Wednesday, November 22, 2006

The Rebirth of Dishonor

[posted by Callimachus]

The anti-war side, exhilarated by election victories and waving its mandates, is talking about what it wishes to accomplish in Iraq in reality, not just in pipe dreams.

It's not the proposals themselves that so revolt me -- the practical possibilities of what can be proposed are as limited as they were before the election.

It's not even the fact that whatever is being proposed is a mask for the immaturity of a desire to simply run away from Iraq as fast as our Humvees will carry us. Similar proposals in the mouths of the current White House administration were a mask, too: A mask for "buy more time till we think of something or else a miracle happens."

It's the accompanying attitude that reveals what will be accepted with a shrug and a smile, what will be overlooked and buried in the footnotes.

As in this post by the Democratic half of Balloon Juice. Almost casually, amid the formulations, is this glib, cheerful toss-off line:

Retreat is a risky maneuver so let’s do it right.

As though the perception of America's spinelessly losing a war to deadly anti-modern enemies will have no consequences for the American military or the rest of the world. As though letting the ghouls torture all the Iraqis who believed in America's promises will be a negligible side-effect of a maneuver no more difficult than an elementary school fire drill. The Kurds? No one to blame but themselves, it seems:

The latest poll: Iraqis overwhelmingly want the US to leave. That includes a solid majority of both the Shia and Sunni communities. Kurds, of course, gambled on the US protecting their separatism forever and would like to see us hang around a bit longer.

Emphasis added. The more fools them, eh? "WE never promised you anything. You just THOUGHT that we were serious this time. You lose. So don't go blaming me, pal. Now run along and play nice with your new al-Qaida overlords." [Shorter alternative answer: "We're the Democrats. We never promised you shit."]

As in 1975. At least in 1991 we left them with air cover. No indication in the Balloon Juice post that even that will be forthcoming when the Democrats rule America's foreign policy.

Nothing was so shameful about America's experience in Vietnam as the leaving of it. The failure to honor the obligation to defend it. Nothing left me more bitter in 1975 than the abandonment of those hill tribes and urban civil servants who had been cultivated by the U.S. powers since the early 1960s. At least when the German armies retreated on the Eastern Front they let their client peoples ride with them rather than leave them to the cossacks' long knives.
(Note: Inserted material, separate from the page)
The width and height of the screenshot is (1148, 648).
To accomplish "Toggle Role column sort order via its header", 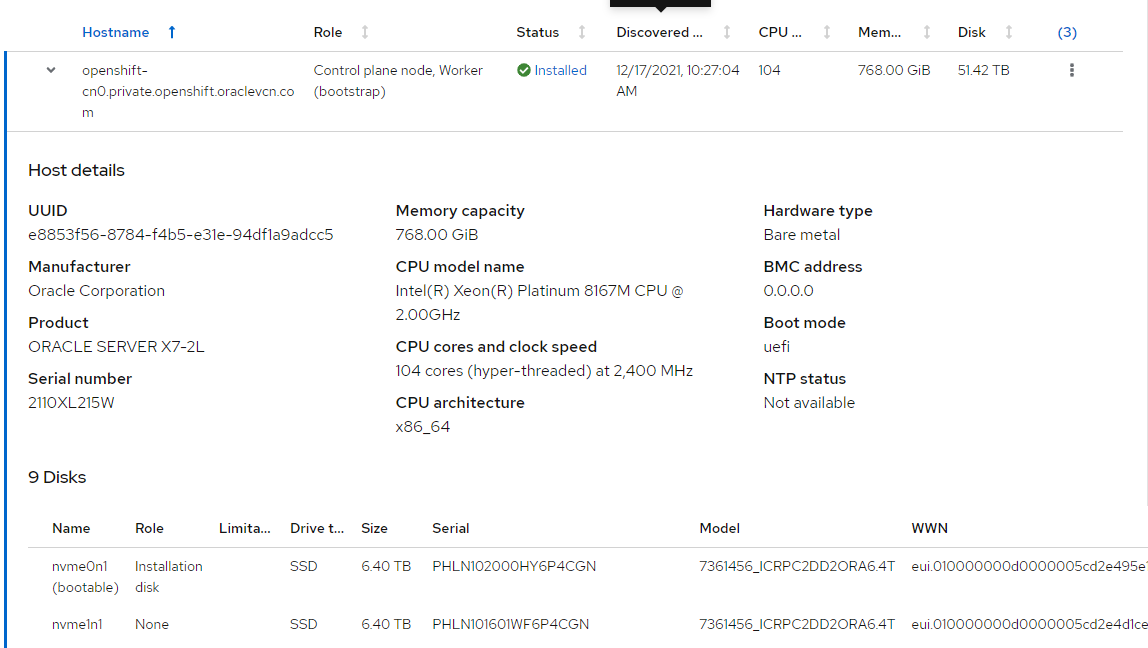I will pyautogui.click(x=328, y=32).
And here we go again. The Americans had no particular interest in the Kurds in the 1970s, except as part of its deal with the Shah of Iran to build him up overnight into a bulwark of stability in the region, a buffer against the Kremlin, and a replacement for the British military power being withdrawn from the Persian Gulf.

In other words, it was part of a fatal and lazy effort to shirk superpower responsibilities by hiring a proxy utterly unfitted to handle a sudden injection of money and power.
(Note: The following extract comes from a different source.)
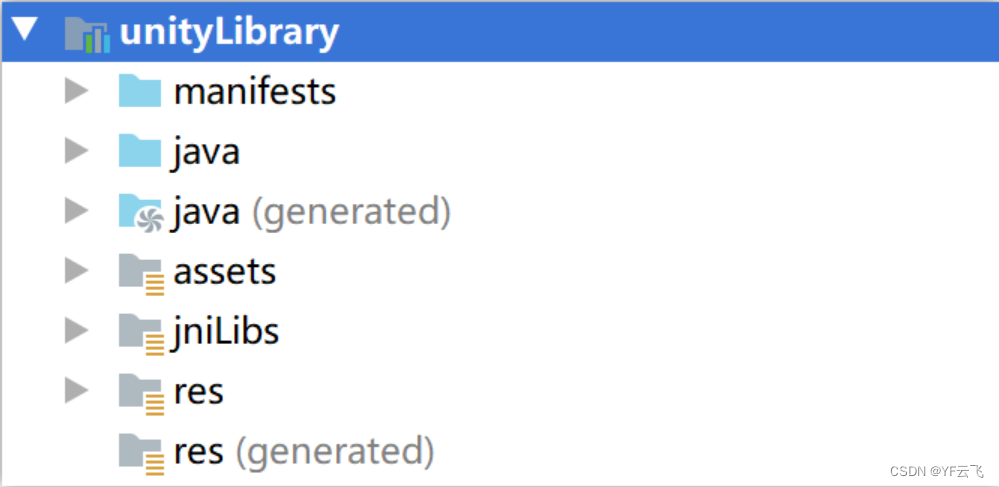Screen dimensions: 999x487
Task: Collapse the unityLibrary module node
Action: coord(25,30)
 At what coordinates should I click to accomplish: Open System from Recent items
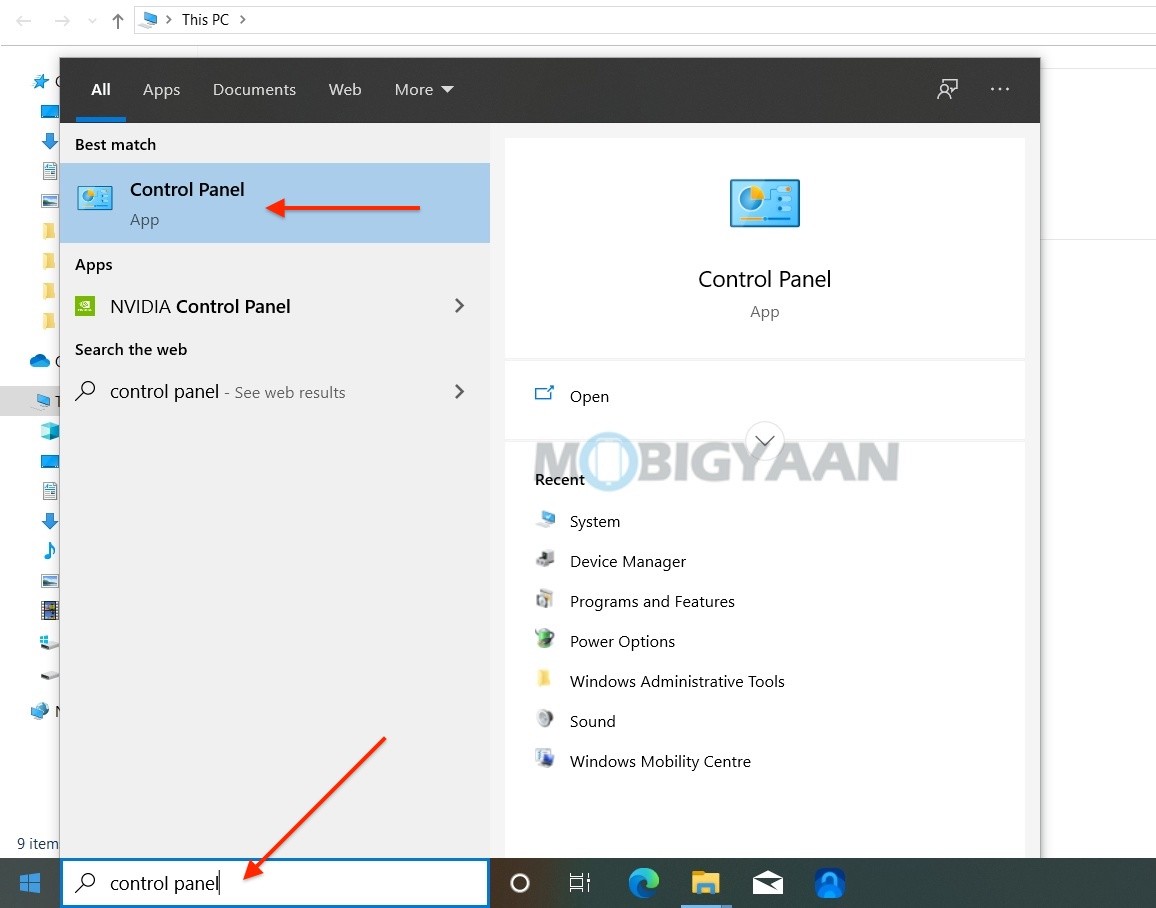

When the Shah flipped on Iraq, and discovered he could win turf disputes by strong-arming a deal at the negotiating table, he dropped the Kurds like a hot potato and the Americans let him. The results are the ones hinted at in Saddam's recent trial. Mass graves still are being discovered.

Here is what the new anti-war realists are going to sound like in a few years. Here is Henry Kissinger's best effort to explain away America's first betrayal of the Kurds:

They claim "misleading promises to the Kurds," as if that suffering people had been triggered into fighting Iraq by our representations to them. The fact is that when the US decision to support the Kurds was made in July 1972, the Kurds had already been fighting Saddam's oppression for several years. They were supported by Britain, Iran, Israel, and neighboring countries. Nixon was asked to support them in 1972 when the Soviet Union, disappointed in Egypt, began to pour arms into Iraq beyond the capacity of the Kurds' existing sponsors to match. Without our help, the Kurds would have been destroyed earlier —- that was our real choice.

Judt next asserts that we "abandoned" the Kurds. The fact is that in 1975 when the issue of expanded support came up, it was for $300 million and two Iranian divisions at the precise moment that Congress was cutting off all aid to Vietnam and Cambodia. Does Judt believe such a request would have succeeded? The Shah did not and threw in his hand. It is possible to argue the practical issue; to elevate it to a moral assault is at a minimum inappropriate.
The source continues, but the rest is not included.